- _REQUIRED WORK_
Locate, in the data below, the line that contains "Instruction: Select the '몰라서묻나?'" and the line that contains "Given: Focus the"; reproduce exactly those two lines and every line between them, nothing more.

[EXERCISE DATA Boundary: Start]

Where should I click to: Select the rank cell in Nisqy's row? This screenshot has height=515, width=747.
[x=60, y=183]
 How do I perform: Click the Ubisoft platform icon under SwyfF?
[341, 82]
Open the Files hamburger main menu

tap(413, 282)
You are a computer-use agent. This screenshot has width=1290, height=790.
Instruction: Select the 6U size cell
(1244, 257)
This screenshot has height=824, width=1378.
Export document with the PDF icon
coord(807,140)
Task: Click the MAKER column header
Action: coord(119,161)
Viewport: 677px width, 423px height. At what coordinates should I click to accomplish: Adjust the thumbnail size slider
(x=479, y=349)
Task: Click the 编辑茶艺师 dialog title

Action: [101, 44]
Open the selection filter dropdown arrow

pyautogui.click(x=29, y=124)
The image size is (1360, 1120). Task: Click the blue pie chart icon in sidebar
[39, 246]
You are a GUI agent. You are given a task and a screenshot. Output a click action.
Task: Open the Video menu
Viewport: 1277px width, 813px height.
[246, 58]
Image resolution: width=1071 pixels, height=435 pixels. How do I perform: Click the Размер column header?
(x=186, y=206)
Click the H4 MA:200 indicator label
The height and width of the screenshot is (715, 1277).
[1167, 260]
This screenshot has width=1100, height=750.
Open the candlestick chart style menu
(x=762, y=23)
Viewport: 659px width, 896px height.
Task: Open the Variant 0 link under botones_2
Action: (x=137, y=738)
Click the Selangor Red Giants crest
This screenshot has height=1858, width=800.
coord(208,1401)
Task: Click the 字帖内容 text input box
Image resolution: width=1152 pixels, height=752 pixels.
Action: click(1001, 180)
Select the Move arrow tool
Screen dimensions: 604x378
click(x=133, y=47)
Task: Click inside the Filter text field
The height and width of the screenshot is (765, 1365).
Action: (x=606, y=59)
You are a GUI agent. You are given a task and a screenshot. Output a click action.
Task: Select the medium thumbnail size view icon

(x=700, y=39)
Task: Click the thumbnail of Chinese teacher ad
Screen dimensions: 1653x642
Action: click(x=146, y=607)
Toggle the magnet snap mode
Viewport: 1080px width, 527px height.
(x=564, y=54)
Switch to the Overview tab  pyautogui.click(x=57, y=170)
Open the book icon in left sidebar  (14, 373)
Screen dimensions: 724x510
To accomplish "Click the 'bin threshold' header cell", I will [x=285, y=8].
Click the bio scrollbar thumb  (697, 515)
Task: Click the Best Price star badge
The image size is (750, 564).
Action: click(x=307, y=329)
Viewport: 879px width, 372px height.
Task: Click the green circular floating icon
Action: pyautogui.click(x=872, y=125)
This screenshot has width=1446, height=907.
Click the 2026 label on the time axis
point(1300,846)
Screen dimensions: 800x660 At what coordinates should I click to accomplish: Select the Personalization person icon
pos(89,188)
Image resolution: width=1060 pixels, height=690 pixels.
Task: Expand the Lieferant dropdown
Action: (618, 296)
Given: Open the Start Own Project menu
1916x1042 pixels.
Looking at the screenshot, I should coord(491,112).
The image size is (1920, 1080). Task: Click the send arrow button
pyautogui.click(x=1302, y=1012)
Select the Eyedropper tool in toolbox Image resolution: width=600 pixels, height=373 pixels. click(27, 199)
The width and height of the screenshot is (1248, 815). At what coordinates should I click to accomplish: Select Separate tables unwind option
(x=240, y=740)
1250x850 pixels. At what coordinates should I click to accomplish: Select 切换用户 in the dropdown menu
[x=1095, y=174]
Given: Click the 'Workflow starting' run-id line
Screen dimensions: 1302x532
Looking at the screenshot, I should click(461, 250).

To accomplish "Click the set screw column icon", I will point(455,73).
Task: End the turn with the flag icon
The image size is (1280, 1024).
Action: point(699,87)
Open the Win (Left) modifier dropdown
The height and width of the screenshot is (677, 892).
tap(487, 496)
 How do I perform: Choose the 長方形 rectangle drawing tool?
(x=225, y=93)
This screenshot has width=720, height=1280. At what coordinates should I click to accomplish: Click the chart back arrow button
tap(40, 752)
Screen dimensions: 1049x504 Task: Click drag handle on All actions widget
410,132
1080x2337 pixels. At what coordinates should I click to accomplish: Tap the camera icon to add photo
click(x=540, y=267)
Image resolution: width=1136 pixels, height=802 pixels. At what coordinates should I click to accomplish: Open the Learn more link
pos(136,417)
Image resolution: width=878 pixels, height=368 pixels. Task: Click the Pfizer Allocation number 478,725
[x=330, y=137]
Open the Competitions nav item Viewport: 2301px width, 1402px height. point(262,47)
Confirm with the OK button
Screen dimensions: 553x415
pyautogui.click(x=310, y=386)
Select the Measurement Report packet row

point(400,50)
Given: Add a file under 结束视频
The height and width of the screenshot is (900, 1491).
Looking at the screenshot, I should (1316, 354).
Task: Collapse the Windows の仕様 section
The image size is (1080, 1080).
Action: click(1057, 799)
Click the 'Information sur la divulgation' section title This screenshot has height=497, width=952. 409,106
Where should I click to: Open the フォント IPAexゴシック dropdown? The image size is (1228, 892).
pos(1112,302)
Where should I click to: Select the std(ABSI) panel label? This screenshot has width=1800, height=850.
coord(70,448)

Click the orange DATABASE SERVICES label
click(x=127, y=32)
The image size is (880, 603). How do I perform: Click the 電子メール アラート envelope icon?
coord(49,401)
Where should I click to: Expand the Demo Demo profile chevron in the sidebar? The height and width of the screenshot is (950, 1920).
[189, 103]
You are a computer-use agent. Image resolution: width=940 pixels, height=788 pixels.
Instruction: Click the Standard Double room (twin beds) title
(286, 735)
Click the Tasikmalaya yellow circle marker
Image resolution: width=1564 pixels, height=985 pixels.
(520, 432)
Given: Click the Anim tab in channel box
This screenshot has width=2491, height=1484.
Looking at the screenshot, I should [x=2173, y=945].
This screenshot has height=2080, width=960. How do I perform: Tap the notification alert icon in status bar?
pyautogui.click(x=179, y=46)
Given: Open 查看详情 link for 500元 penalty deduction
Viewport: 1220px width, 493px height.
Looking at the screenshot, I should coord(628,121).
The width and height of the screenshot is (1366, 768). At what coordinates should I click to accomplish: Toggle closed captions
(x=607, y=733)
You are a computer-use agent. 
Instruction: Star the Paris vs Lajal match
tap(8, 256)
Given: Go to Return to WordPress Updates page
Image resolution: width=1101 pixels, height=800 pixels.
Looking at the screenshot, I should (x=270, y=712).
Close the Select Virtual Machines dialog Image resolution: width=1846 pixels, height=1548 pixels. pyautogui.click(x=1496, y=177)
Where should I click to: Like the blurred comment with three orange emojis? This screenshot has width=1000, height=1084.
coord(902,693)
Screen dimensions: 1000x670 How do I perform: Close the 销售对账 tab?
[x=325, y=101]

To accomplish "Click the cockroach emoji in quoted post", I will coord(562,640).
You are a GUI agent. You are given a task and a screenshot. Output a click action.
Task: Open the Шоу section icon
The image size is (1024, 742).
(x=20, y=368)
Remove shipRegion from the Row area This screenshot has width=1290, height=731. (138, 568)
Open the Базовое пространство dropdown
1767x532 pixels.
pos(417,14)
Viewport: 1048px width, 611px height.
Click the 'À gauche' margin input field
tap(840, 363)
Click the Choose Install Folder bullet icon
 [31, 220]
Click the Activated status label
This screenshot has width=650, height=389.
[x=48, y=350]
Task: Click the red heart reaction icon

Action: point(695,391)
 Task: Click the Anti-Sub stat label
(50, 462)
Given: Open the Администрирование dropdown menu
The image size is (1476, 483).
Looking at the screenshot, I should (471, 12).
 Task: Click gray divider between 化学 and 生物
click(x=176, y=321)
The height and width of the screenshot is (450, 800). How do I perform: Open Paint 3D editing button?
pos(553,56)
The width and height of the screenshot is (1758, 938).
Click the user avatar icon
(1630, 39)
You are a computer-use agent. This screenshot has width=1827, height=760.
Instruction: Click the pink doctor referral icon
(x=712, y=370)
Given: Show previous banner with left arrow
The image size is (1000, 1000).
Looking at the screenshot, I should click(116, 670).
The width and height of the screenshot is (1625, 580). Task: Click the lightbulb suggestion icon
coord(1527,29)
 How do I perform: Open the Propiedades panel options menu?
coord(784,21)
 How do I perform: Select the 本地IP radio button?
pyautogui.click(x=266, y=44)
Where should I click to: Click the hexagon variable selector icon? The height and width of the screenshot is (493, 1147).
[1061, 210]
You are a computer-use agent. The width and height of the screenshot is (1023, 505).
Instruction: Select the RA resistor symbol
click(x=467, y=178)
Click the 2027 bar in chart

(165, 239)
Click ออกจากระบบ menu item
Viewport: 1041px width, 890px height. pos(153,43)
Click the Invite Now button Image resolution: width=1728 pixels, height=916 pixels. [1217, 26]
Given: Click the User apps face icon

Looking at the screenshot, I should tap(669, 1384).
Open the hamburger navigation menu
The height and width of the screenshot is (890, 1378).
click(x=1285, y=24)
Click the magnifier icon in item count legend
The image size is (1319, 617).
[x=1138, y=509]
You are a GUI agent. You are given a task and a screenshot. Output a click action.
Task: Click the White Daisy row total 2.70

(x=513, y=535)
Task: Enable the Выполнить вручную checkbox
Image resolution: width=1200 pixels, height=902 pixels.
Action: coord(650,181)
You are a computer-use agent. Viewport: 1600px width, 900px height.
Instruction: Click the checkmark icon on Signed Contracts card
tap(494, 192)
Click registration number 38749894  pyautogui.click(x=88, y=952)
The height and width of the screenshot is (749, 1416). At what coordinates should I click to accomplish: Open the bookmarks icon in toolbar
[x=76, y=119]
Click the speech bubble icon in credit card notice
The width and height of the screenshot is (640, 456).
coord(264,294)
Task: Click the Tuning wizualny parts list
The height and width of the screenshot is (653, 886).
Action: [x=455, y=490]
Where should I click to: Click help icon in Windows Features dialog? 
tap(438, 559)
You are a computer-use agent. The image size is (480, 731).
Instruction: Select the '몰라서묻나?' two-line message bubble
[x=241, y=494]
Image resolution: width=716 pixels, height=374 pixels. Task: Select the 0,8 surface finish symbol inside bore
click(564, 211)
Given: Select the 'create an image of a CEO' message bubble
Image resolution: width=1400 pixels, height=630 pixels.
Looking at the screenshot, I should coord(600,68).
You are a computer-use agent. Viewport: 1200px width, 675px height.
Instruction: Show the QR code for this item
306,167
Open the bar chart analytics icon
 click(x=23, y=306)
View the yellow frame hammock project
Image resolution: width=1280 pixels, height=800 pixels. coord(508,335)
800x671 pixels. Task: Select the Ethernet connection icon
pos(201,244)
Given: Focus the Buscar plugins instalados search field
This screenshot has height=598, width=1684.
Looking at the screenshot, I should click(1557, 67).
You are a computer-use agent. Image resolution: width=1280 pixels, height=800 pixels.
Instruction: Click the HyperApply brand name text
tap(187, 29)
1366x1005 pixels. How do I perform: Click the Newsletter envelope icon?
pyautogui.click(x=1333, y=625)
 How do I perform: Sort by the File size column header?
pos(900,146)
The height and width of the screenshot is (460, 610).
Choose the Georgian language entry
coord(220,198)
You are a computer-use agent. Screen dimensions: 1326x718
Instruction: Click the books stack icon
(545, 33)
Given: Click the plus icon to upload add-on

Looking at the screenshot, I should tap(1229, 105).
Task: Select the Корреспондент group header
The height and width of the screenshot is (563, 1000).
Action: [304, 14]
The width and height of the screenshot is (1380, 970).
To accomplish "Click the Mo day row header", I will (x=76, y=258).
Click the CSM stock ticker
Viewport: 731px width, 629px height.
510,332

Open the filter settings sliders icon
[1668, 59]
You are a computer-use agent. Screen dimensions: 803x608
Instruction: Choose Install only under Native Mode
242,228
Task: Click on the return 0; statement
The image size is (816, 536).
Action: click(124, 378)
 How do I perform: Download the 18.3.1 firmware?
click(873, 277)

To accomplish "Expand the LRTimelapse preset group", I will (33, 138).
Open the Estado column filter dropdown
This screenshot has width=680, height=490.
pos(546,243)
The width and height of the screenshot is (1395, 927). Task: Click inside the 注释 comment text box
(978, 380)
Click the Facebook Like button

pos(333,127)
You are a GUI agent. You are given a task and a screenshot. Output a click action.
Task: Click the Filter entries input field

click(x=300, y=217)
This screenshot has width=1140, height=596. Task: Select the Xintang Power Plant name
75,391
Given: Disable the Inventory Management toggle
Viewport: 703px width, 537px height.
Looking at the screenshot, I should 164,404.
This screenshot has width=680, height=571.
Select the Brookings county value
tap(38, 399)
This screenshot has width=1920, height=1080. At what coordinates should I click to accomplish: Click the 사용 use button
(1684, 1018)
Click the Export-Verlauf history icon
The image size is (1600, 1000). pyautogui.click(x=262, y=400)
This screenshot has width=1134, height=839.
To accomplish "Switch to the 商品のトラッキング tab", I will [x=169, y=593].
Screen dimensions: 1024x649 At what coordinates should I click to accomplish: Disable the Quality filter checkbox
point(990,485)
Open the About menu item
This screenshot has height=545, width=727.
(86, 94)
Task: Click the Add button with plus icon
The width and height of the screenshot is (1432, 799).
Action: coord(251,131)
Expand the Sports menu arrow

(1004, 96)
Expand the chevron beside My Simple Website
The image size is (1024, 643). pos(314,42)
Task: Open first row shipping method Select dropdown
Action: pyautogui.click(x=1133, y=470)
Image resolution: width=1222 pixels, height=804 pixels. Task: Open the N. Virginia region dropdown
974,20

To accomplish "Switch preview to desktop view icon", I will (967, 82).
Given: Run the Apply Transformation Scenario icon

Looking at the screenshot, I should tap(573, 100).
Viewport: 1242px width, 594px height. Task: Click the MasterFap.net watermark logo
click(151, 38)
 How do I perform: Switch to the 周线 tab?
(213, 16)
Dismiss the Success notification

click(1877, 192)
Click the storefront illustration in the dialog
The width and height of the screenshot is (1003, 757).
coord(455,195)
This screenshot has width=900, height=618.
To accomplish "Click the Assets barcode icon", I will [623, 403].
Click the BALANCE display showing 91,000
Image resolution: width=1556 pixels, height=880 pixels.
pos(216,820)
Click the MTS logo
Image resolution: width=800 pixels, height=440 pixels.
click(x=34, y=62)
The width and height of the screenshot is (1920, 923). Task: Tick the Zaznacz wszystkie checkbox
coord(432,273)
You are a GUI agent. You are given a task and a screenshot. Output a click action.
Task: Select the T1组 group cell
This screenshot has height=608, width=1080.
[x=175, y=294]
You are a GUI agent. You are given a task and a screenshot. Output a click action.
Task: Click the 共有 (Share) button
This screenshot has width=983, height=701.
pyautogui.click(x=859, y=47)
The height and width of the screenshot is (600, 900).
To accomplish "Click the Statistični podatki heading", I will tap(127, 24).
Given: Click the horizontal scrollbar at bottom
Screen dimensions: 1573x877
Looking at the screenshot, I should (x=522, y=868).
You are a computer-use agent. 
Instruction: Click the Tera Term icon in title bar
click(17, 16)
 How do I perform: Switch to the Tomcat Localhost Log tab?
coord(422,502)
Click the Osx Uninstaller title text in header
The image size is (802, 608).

[EXERCISE DATA Boundary: End]

- _RESULT OF THE TASK_
Instruction: Select the '몰라서묻나?' two-line message bubble
[x=241, y=494]
Image resolution: width=716 pixels, height=374 pixels. Task: Select the 0,8 surface finish symbol inside bore
click(564, 211)
Given: Select the 'create an image of a CEO' message bubble
Image resolution: width=1400 pixels, height=630 pixels.
Looking at the screenshot, I should coord(600,68).
You are a computer-use agent. Viewport: 1200px width, 675px height.
Instruction: Show the QR code for this item
306,167
Open the bar chart analytics icon
 click(x=23, y=306)
View the yellow frame hammock project
Image resolution: width=1280 pixels, height=800 pixels. coord(508,335)
800x671 pixels. Task: Select the Ethernet connection icon
pos(201,244)
Given: Focus the Buscar plugins instalados search field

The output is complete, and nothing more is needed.